Amec voices concern on super-voting structures in letter sent to CVM, B3 and IMK

The Association of Capital Market Investors – Amec – sent a letter to the Brazilian Securities and Exchange Commission (CVM) and B3, in which it voices its members’ concerns on the discussion about super-voting shares in Brazil. The topic is being debated by a Working Group within the Ministry of Economy to propose amendments do the Corporate Law. Amec and representatives from several organizations of the civil society and governmental institutions participate to prepare regulatory proposals for the development of the capital market.

In view of the stage of discussions about super-voting shares, Amec decided to prepare a document with its position based on a debate conducted by its Technical Commission and representatives of asset managers and pension funds that are members of the association. The document was sent to Mr. Marcelo Santos Barbosa, chairman of CVM, and presented to the Working Group.

“Regarding the ongoing debate on the amendment to the Corporate Law to allow super-voting shares, Amec would like to express its concern about the risks such change would pose to the dynamics of the Brazilian capital market. In our view, the potential gains arising from it will have short-term effects but cause harmful and irreparable consequences in the long term, incurring systemic risks in the Governance area,” says the letter, signed by Mr. Fábio Coelho, CEO of Amec.

The debate on super-voting shares, called Voto Plural in the Brazilian legal system, has gained relevance in several jurisdictions, especially due to the emergence of new tech companies. On one hand, these companies demand capital to accelerate the necessary investments, but due to the nature of their businesses, their founding partners do not seem to be interested in sharing control when it comes to strategic decisions.

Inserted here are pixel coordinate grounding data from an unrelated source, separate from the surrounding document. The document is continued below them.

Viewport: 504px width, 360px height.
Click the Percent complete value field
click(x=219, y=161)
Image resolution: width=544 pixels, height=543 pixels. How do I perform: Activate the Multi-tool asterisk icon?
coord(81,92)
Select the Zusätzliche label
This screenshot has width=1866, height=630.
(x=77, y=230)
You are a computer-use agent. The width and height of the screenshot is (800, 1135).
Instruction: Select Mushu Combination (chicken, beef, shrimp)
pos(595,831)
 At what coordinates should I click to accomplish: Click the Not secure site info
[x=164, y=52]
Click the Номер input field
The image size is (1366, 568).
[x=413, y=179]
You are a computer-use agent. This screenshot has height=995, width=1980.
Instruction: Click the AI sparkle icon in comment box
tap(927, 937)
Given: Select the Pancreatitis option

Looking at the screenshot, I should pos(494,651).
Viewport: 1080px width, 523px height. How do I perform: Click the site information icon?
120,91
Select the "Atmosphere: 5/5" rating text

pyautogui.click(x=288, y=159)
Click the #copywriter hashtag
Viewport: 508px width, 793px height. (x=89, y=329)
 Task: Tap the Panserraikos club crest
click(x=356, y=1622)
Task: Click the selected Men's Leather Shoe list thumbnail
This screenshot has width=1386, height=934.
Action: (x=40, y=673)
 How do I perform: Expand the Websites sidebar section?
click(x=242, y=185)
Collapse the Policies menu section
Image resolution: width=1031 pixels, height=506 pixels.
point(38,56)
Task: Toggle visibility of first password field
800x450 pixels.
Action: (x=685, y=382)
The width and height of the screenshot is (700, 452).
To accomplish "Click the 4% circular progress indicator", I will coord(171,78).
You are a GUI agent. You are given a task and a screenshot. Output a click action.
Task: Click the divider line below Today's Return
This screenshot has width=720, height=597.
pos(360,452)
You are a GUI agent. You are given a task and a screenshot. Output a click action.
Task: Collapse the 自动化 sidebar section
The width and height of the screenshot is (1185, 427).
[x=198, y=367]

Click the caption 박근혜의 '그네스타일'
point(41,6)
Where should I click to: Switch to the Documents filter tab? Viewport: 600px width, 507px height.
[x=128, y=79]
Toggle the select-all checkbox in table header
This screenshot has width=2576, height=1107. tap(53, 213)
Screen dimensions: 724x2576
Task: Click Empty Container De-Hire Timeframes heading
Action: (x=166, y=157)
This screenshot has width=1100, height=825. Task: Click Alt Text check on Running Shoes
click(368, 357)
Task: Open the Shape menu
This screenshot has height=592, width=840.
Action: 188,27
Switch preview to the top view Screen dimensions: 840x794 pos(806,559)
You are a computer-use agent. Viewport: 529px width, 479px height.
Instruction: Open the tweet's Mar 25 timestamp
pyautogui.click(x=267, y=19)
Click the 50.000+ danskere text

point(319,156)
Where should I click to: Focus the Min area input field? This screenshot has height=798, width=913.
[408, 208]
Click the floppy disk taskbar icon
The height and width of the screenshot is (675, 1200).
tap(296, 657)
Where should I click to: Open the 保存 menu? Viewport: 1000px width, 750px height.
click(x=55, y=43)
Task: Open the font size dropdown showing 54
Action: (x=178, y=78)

The discussions gained more attention after some Brazilian companies decided to undertake their IPOs abroad. “We recognize the need to drive the competitiveness of the Brazilian capital market to promote its development, but when we look at the risks and opportunities, it seems the balance tilts towards the former if dual-class voting structures or other forms that discriminate shareholders are adopted,” the letter says.

The association believes that the consequences of a poorly structured competitive environment regarding regulations in diverse global markets can lead to a regulatory “race to the bottom” that will undermine the resilience of the Brazilian capital market, its reputation, and the quality of its corporate governance. Although there are companies that apply high governance standards with multi-class share structures, it is important to mention the numerous cases of corporate scandals in companies with super-voting structures. In such cases, Amec’s experience reveals that many shareholders are harmed and cannot rely on protection mechanisms that are common in other countries.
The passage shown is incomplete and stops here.